Up to 100 NHS hospitals have reverted to pen and paper after a co-ordinated cyber-attack targeted their IT systems, forcing staff to cancel routine appointments and rely on manual records. The attack, which struck early this morning, has knocked out patient management software, appointment booking, and prescription ordering across trusts in England and Scotland. Emergency departments remain open but are operating at reduced capacity.
Health Secretary Wes Streeting confirmed that a national cyber security review had been launched, with the National Cyber Security Centre and NHS Digital working to restore services. “This is a deliberate attack on our health service,” he said. “We are doing everything to get systems back online, but patient safety is our priority.”
The incident has exposed the fragility of NHS digital infrastructure.

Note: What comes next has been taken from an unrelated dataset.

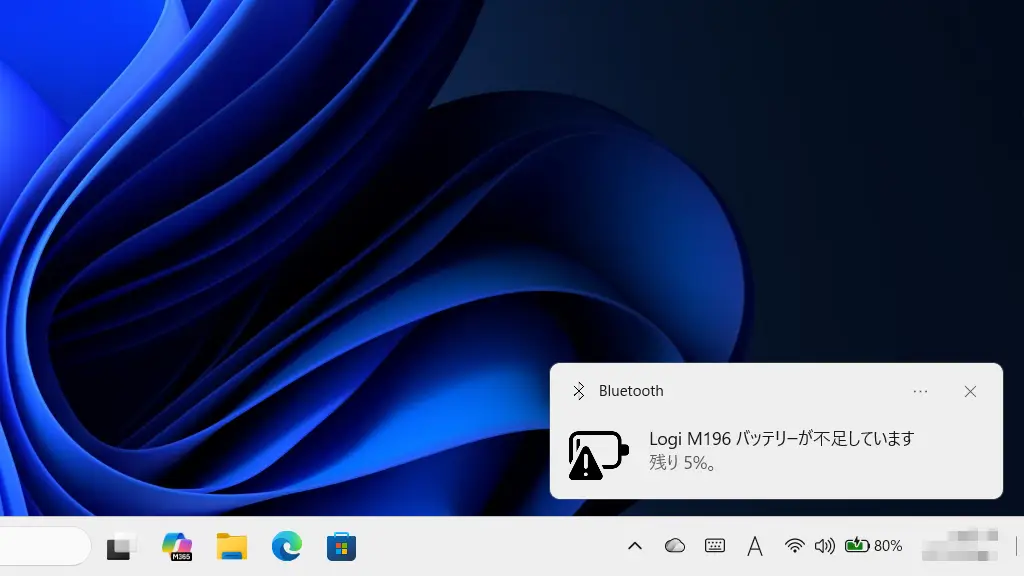Image resolution: width=1024 pixels, height=576 pixels.
Task: Open the Microsoft Store app
Action: (x=340, y=546)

Staff at Manchester Royal Infirmary described “chaos” as nurses scrambled to find paper forms and doctors wrote out prescriptions by hand. One junior doctor, who asked not to be named, said: “We’ve been telling ministers for years that our IT is held together with sticky tape. Now we’re back to 1980s working conditions.”
For patients, the impact has been immediate. Thousands of routine scans, blood tests, and follow-up appointments have been postponed. Margaret Turner, 72, from Leeds, had her hip replacement cancelled hours before surgery. “I’ve been waiting 18 months,” she said. “Now they say it could be weeks more.”
The attack comes as the government pushes ahead with a major NHS digitalisation drive, including a £2 billion investment in electronic patient records. Critics argue that money has been too slow to reach frontline trusts. The British Medical Association called for an urgent inquiry, warning that the “underfunding of IT security puts lives at risk.”
Downing Street has convened an emergency Cobra meeting. The prime minister is expected to brief the House of Commons later today. Meanwhile, the pensions and benefits systems remain unaffected, but Downing Street has warned of potential knock-on effects as the health service struggles to process discharges and referrals.
The last major NHS cyber-attack, in 2017, crippled 80 trusts with WannaCry ransomware. That attack, which cost the NHS £92 million, was blamed on outdated Windows software. Despite repeated warnings, a 2023 National Audit Office report found that a third of NHS trusts still use unsupported Windows systems. This latest breach appears to have exploited similar vulnerabilities.
Union leaders have called for a public inquiry. “This is not a tech failure, it is a political failure,” said Unite’s health lead. “Our members deserve safe systems, not sticking plasters.” The government insists it has invested £1.3 billion in cyber resilience since 2018, but opposition MPs argue that is a fraction of what is needed.
For now, hospital corridors are filled with the sound of scribbling pens and the anxiety of patients waiting for the digital world to return. The real economy will feel the pinch too: staff working overtime, cancelled operations costing millions, and a system already on its knees takes another blow.